━━━━━ Dataset entries ━━━━━

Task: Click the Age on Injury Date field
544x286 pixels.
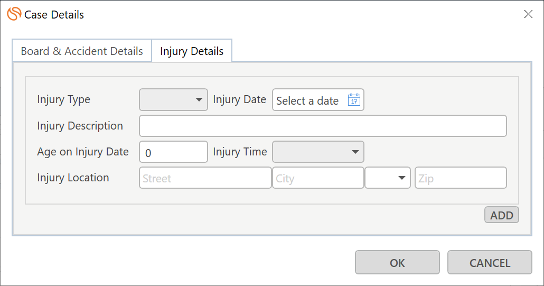Action: 173,152
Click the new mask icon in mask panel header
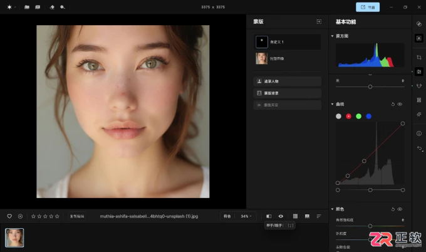This screenshot has height=252, width=426. pyautogui.click(x=319, y=21)
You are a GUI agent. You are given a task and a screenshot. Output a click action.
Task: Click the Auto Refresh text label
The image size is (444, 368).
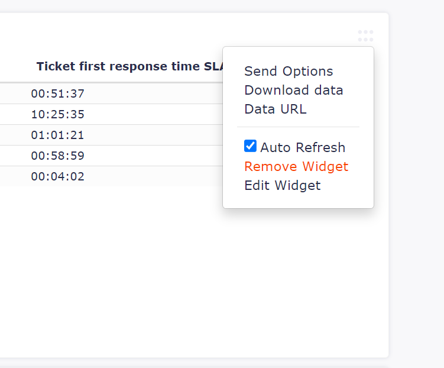(303, 147)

━━━━━

Because only the text is wanted, copy each record above precisely and omit its pictures.

Task: Click the Age on Injury Date field
544x286 pixels.
Action: 173,152
Click the new mask icon in mask panel header
This screenshot has height=252, width=426. pyautogui.click(x=319, y=21)
You are a GUI agent. You are given a task and a screenshot. Output a click action.
Task: Click the Auto Refresh text label
The image size is (444, 368).
(303, 147)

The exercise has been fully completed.